I love this because it forces good communication. What we as humans do when someone gives us feedback is we instinctively react with our point of view. We want to defend ourselves. We react so quickly that we do not honour our partners sharing, opinion and feelings. This leaves them feeling un-heard and frustrated.
Here is the truth about most arguments: YOU ARE BOTH RIGHT. From her perspective she is right and from his perspective he is right. Reality is very grey. Truth is very grey. Who decides what is right and wrong? Is one man's meat not another man's poison? Who is right about religion? The Buddhist, the Muslim or the Christian? Who is right about politics? The Socialist or the Capitalist?

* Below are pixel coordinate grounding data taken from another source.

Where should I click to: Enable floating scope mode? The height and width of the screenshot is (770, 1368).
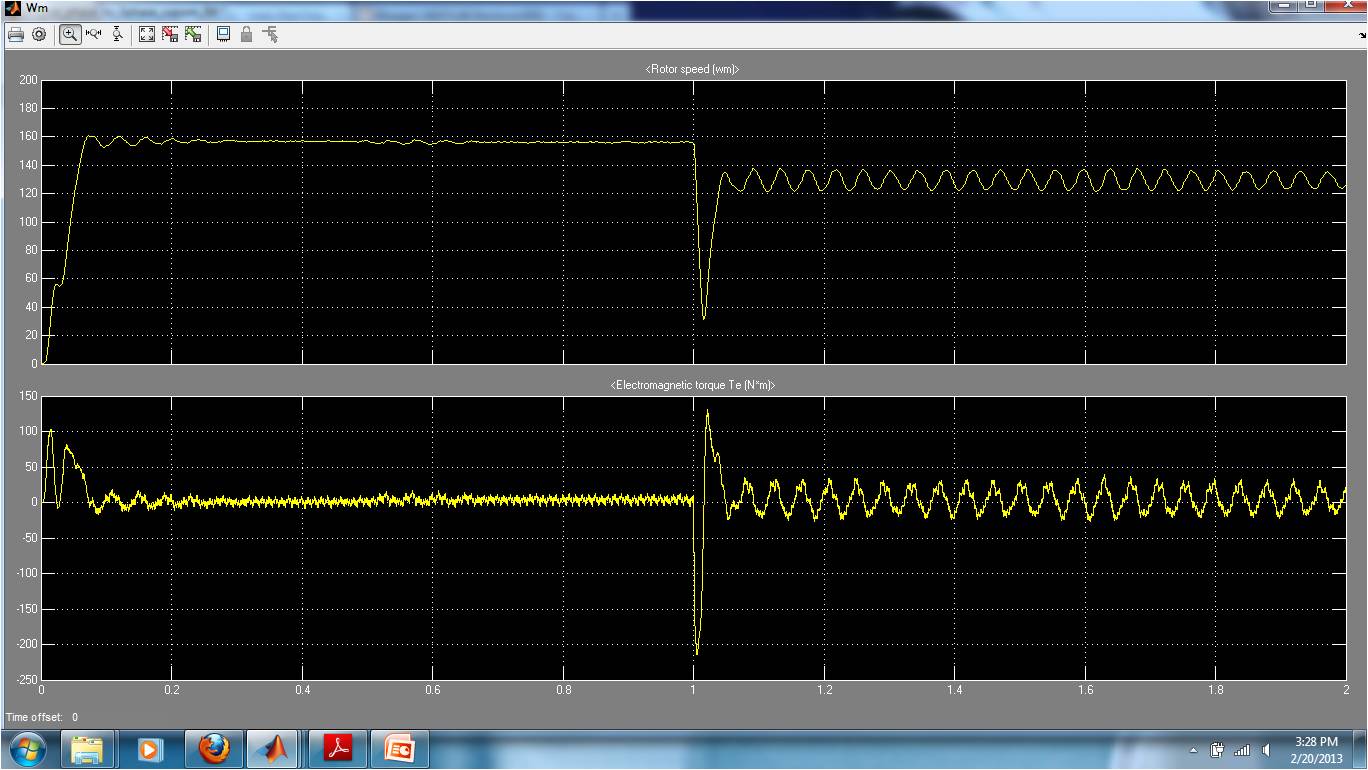[x=222, y=33]
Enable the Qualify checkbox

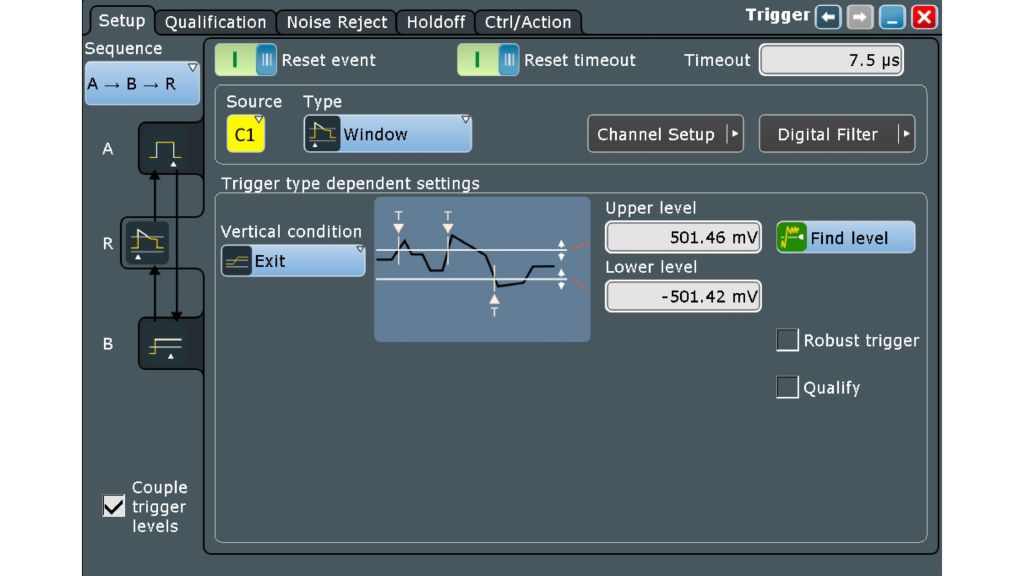786,387
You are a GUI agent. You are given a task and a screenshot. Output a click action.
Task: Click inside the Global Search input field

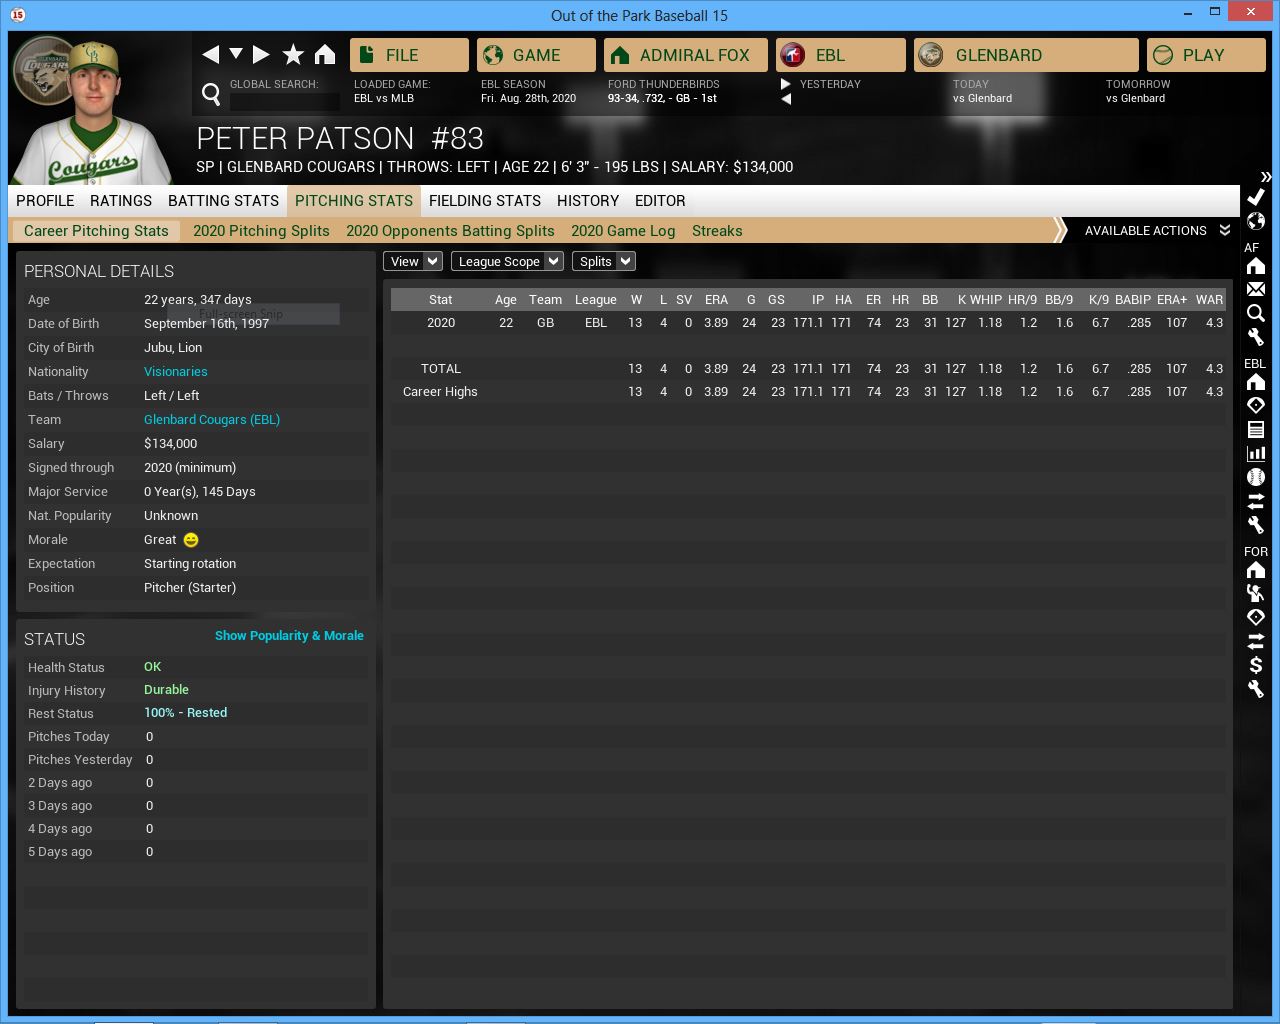pos(285,101)
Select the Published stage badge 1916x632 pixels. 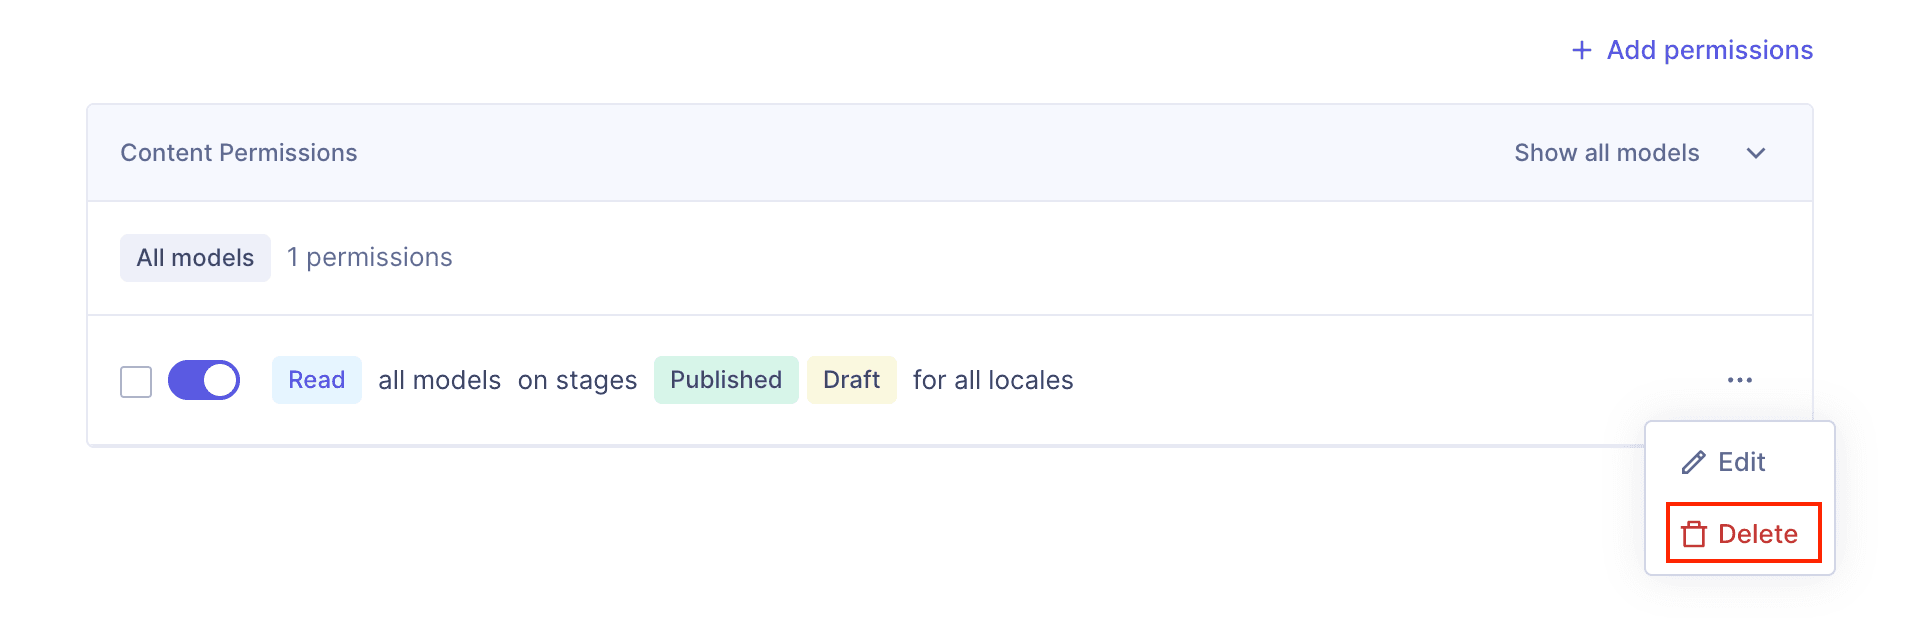pos(726,380)
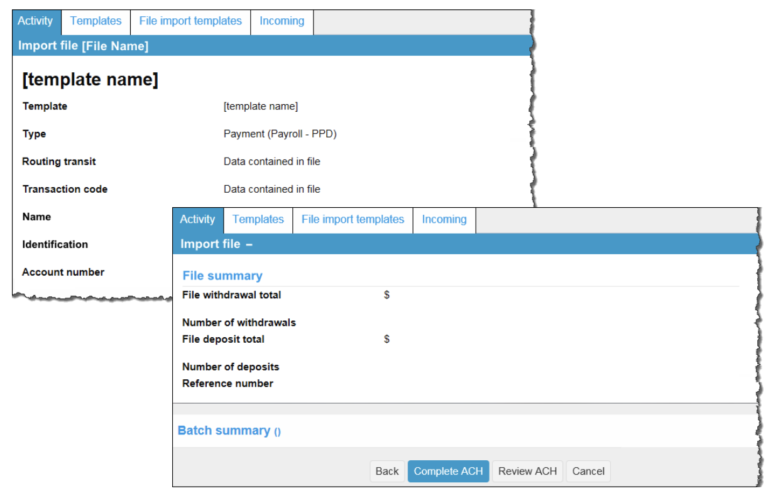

In my opinion, there are two types of arguments:
- Both parties are interested in the truth and want to sort the issue out no matter who is right and who is wrong ;try to be like this]
- Both parties want to prove their point and they will even lie or hide the truth to achieve win the argument. They are obstinate that their way is correct [try to avoid these. No one can win].
I believe this sentence is very enlightened and emotionally mature way of expressing an issue with a partner: "Stephen, sometimes the things you do annoy me. I am not asking you to change because I accept you as you are, but please understand that when you do them, I will generally react badly"
When you are not able to manage the discussion in ADULT mode and you find yourself in a big fight, have your argument, say what you need to but try your best not to get nasty. Then make up as quickly as you can. Apologise if you need to and get on with life.
Sometimes when Jax is angry with me after an argument I will ask her if she can imagine a time in the future when she will be friends with me again. The second she says, "Yes" I suggest with my naughty grin that she starts immediately and not waste the time in between ☺!
This is an excerpt from the book, "So you're married, now what?
Written by the marriage expert, Stephen van Basten
Are you 100% sure you love me and want to spend the rest of our lives together?
Marriage is a commitment for life. It is a serious step which should not be taken lightly. Most people get married in their later twenties and we are living up 90 years and longer. If you think of how you have changed from when you were a baby to now around 30, Imagine how you will both change over the next 60 years. While there is no guarantee of future happiness, at least be very sure the answer to this is a resounding, "YES!"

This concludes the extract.